In article <303@nugipsy.UUCP>, tcianflo@nugipsy.UUCP (Tom Cianflone) writes:
> Using the sort utility, and sorting alphabetically by last name,
> you get family #1 and family #2 interleaved, of course, by virtue
> of their same last names and first initials.
> How would I set up the file so that I could get the sort
> utility to:
> 	1) keep family members together without mixing up names
> 	with other families of the same last name
> 	2) force the listing of a family group to be in a specified
> 	order, for example, head-of-house followed by children.

You would, obviously, have to place some other information in the
file.  However, sort does allow you to specify multiple sort fields.
It will sort using the first key, then sort lines which
are common by the subsequent sort keys.  That is, you could have a
file which has:
	Last	First	X

where 'X' is A for head of household, B for spouse, C for kids,
(D for pets!), etc.  To sort by family, and have it sorted by
"rank" within family, issue the following command:

	sort +0 -1 +2 -3 filename

This can be expanded to provide the information you were looking
for such as keeping people within the same family together, etc.


Joe Boykin
Custom Software Systems
...{necntc, frog}!custom!boykin

maciolek@gecrd1.UUCP (05/15/87)

In article <651@custom.UUCP> boykin@custom.UUCP (Joseph Boykin) writes:
>In article <303@nugipsy.UUCP>, tcianflo@nugipsy.UUCP (Tom Cianflone) writes:
>> How would I set up the file so that I could get the sort
>> utility to:
>> 	1) keep family members together without mixing up names
>> 	with other families of the same last name
>> 	2) force the listing of a family group to be in a specified
>> 	order, for example, head-of-house followed by children.
>
>You would, obviously, have to place some other information in the
>file.  However, sort does allow you to specify multiple sort fields.
>It will sort using the first key, then sort lines which
>are common by the subsequent sort keys.  That is, you could have a
>file which has:
>	Last	First	X
>
>where 'X' is A for head of household, B for spouse, C for kids,
>(D for pets!), etc.  To sort by family, and have it sorted by
>"rank" within family, issue the following command:
>
>	sort +0 -1 +2 -3 filename
>
>This can be expanded to provide the information you were looking
>for such as keeping people within the same family together, etc.

Well, this won't work either.  You'll wind up with something like

Smith Alice A
Smith Bob A
Smith Carol A
Smith Doris B
Smith Ted C
Smith Bill C

and won't know whether Ted Smith is a child of Alice, Bob or Carol.  To
make sure that families get grouped according to head-of-household, you
will have to be a little fancier.  Here are a couple of ideas...

First - all family names are prefaced by the head-of-household for that
family.  This is quite redundant and space-consuming, but it gets the job
done...unless two families have heads-of-household with the same name.

Thus, a file could be entered :

Smith Alice
Smith Alice	C Smith Bill
Smith Bob
Smith Bob	B Smith Doris
Smith Bob	C Smith Ted
Smith Carol

As I said, this makes for a lot of redundancy, especially in families
with many spouses :-) or children, since all family-members who ar not
heads-of-household are prefixed by the name of their head-of-household. 

Another solution that seems more feasible would be to group all family
members onto the same LINE as the head-of-household.  This is significant,
of course, because sort(1) has this notion of "lines" which are delimited
by newline characters.  Everything between a pair of newlines is treated
as a unit.

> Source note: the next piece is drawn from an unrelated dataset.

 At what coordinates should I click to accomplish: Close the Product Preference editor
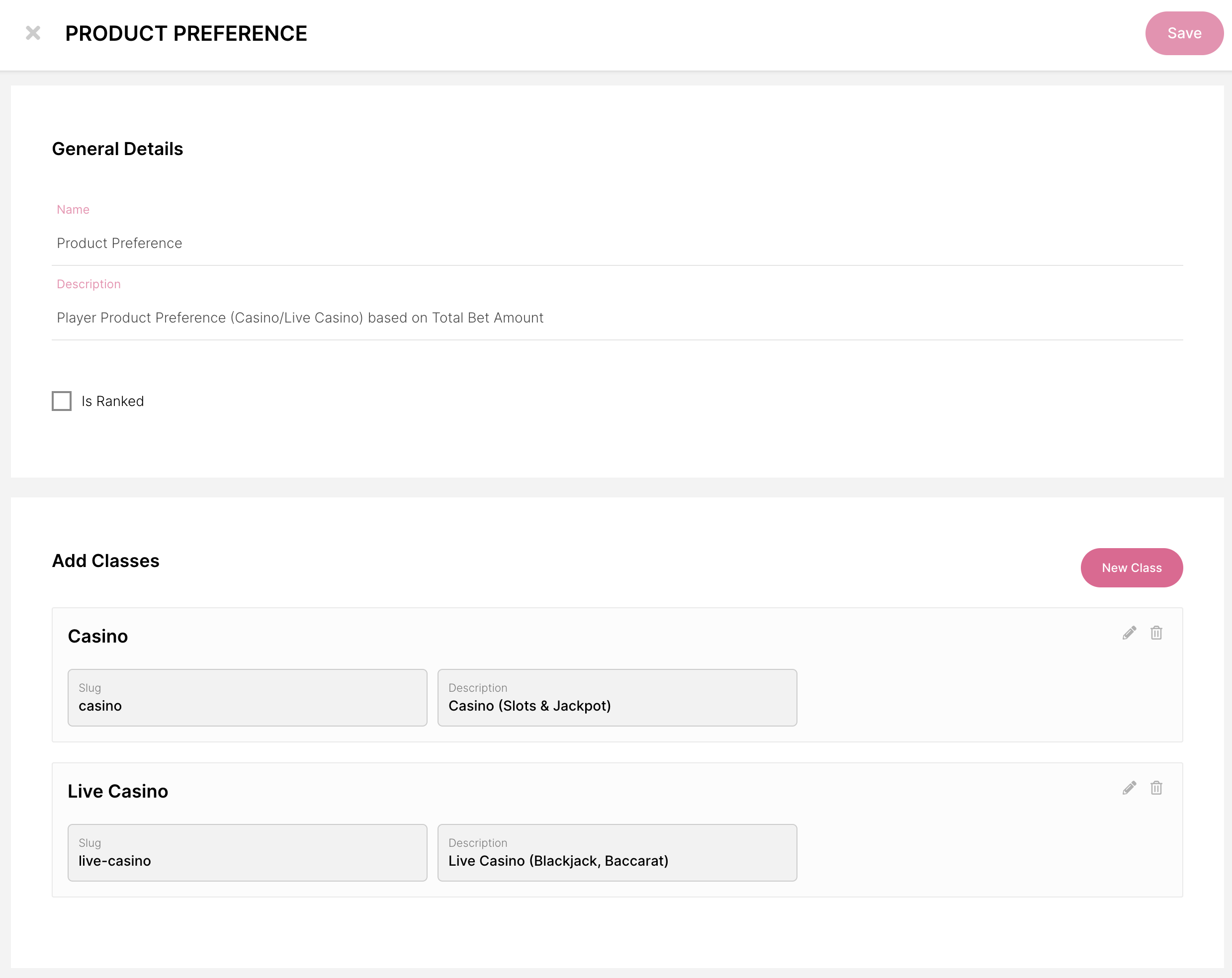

SO...all you have to do is write a little filter which reads a
file like this:

Smith Bob A
Smith Doris B
Smith Ted C
Smith Carol A
Smith Alice A
Smith Bill C

and produces a file like this:

Smith Bob A ^MSmith Doris B ^MSmith Ted C
Smith Carol A
Smith Alice A ^MSmith Bill C

by joining all the lines which follow an 'A' (head-of-household) line UNTIL
another head-of-household is encountered.  I use control-M as a separator
here, though any character which would not appear in the text would be fine.

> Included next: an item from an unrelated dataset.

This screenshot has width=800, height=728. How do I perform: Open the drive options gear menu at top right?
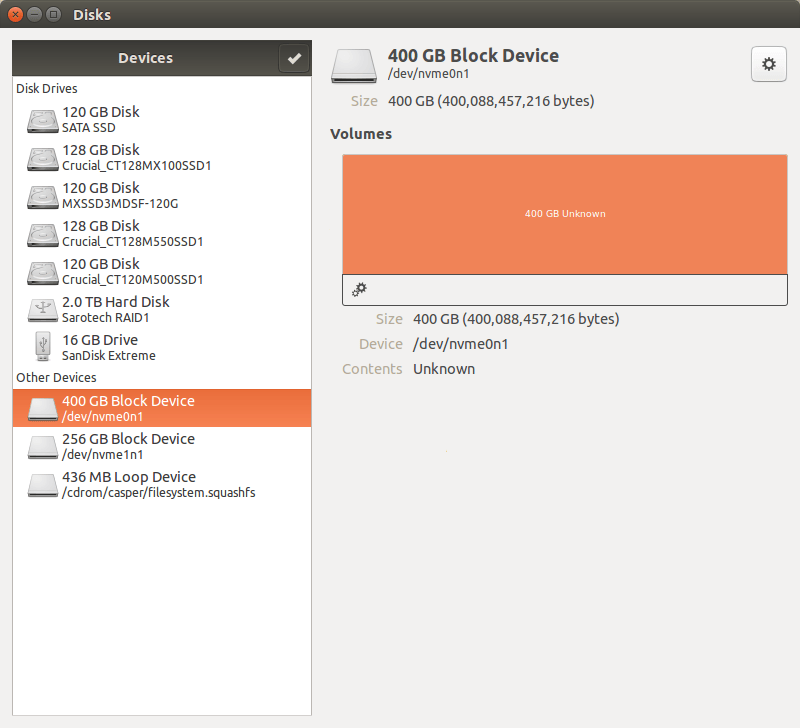[x=768, y=64]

Now, when you run this file through sort(1), the output will be sorted by
head-of-household, with identically-named heads of household sorted next by
spouse, then by child.

Take the output and run it through an inverse of your original filter which
converts ^M's back to newlines:

filter1 <infile | sort | filter2 >outfile

An advantage is that you don't have to look up the syntax for specifying
the key field positions to sort(1).  The caveat here is that in the initial
file, the head of household always has to precede spouse and child entries,
AND the spouse and child entries will not be sorted under head-of-household.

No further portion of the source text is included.